* [OBJECTIVE]: Copy out the records from the line containing "You are a computer-use agent. Image" through the line containing "pyautogui.click(x=60, y=115)", substituting "Goal" for every "Instruction" and leaving everything else as it is. Give only those lines.

* [RECORDS FOR THIS TASK]:
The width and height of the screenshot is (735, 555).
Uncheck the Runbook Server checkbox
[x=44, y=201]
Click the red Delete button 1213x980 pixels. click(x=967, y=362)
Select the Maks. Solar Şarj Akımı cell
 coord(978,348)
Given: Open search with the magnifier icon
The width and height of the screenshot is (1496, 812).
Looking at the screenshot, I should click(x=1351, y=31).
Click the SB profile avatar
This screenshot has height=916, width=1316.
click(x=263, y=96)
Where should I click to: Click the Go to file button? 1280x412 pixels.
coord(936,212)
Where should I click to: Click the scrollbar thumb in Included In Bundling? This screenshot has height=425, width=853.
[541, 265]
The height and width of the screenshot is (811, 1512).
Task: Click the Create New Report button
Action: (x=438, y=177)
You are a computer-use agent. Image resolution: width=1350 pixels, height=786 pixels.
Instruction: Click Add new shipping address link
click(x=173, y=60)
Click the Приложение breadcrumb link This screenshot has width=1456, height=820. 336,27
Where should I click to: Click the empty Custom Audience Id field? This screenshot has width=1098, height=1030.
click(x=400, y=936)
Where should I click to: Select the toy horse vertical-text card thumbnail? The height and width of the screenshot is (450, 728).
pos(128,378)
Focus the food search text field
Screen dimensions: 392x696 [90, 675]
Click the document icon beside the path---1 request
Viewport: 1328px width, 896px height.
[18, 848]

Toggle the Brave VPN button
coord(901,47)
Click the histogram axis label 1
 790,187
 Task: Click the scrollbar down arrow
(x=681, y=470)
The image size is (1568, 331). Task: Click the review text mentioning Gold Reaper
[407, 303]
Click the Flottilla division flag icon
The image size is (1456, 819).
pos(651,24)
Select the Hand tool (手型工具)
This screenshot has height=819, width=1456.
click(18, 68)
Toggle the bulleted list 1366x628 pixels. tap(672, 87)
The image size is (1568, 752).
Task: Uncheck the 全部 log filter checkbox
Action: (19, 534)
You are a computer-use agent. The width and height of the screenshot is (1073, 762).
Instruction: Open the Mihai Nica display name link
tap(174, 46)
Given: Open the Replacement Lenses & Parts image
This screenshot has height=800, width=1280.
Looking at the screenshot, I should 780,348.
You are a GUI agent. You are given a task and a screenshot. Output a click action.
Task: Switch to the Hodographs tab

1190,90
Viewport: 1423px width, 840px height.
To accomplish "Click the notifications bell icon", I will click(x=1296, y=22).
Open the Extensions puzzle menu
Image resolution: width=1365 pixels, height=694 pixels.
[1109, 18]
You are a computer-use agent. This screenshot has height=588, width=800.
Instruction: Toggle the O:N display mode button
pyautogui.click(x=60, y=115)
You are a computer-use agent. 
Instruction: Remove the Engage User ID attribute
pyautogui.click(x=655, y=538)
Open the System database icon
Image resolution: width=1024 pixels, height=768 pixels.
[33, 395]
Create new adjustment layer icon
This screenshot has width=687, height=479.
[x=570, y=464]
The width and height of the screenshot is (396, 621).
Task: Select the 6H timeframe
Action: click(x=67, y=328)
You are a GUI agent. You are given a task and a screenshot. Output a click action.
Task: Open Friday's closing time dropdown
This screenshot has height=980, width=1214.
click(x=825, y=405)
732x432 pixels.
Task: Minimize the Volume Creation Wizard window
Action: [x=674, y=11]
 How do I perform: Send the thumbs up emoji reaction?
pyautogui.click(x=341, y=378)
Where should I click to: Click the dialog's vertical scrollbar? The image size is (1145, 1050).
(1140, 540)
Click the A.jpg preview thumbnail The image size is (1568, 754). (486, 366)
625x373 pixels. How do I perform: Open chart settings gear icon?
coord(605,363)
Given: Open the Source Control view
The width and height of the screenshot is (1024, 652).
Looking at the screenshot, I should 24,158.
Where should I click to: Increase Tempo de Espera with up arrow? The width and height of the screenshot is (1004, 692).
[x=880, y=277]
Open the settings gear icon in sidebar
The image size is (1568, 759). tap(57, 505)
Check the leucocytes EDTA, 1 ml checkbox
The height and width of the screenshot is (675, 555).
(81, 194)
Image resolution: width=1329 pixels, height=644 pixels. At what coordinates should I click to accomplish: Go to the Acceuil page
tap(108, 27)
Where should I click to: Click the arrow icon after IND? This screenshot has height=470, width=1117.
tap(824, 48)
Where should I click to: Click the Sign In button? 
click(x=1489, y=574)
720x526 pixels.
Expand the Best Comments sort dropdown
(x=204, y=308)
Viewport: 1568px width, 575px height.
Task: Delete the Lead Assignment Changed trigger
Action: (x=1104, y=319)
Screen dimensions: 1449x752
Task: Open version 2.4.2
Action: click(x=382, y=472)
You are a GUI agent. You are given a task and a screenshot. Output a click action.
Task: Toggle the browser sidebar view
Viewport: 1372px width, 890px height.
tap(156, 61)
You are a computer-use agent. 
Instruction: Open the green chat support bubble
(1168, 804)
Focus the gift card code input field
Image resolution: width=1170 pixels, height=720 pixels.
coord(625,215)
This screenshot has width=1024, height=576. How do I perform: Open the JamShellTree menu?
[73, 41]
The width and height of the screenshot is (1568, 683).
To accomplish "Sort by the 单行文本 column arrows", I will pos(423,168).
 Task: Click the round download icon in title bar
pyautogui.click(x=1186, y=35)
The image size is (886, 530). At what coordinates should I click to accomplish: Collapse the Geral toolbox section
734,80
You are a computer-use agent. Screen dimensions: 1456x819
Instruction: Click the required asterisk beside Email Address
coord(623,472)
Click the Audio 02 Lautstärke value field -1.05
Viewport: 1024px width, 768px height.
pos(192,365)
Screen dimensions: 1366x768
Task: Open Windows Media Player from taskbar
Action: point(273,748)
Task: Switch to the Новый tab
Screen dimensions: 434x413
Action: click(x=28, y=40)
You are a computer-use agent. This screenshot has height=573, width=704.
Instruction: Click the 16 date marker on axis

* [RESPONSE FOR THIS EXERCISE]:
You are a computer-use agent. Image resolution: width=1350 pixels, height=786 pixels.
Goal: Click Add new shipping address link
click(x=173, y=60)
Click the Приложение breadcrumb link This screenshot has width=1456, height=820. 336,27
Where should I click to: Click the empty Custom Audience Id field? This screenshot has width=1098, height=1030.
click(x=400, y=936)
Where should I click to: Select the toy horse vertical-text card thumbnail? The height and width of the screenshot is (450, 728).
pos(128,378)
Focus the food search text field
Screen dimensions: 392x696 [90, 675]
Click the document icon beside the path---1 request
Viewport: 1328px width, 896px height.
[18, 848]

Toggle the Brave VPN button
coord(901,47)
Click the histogram axis label 1
 790,187
 Task: Click the scrollbar down arrow
(x=681, y=470)
The image size is (1568, 331). Task: Click the review text mentioning Gold Reaper
[407, 303]
Click the Flottilla division flag icon
The image size is (1456, 819).
pos(651,24)
Select the Hand tool (手型工具)
This screenshot has height=819, width=1456.
click(18, 68)
Toggle the bulleted list 1366x628 pixels. tap(672, 87)
The image size is (1568, 752).
Task: Uncheck the 全部 log filter checkbox
Action: (19, 534)
You are a computer-use agent. The width and height of the screenshot is (1073, 762).
Goal: Open the Mihai Nica display name link
tap(174, 46)
Given: Open the Replacement Lenses & Parts image
This screenshot has height=800, width=1280.
Looking at the screenshot, I should 780,348.
You are a GUI agent. You are given a task and a screenshot. Output a click action.
Task: Switch to the Hodographs tab

1190,90
Viewport: 1423px width, 840px height.
To accomplish "Click the notifications bell icon", I will click(x=1296, y=22).
Open the Extensions puzzle menu
Image resolution: width=1365 pixels, height=694 pixels.
[1109, 18]
You are a computer-use agent. This screenshot has height=588, width=800.
Goal: Toggle the O:N display mode button
pyautogui.click(x=60, y=115)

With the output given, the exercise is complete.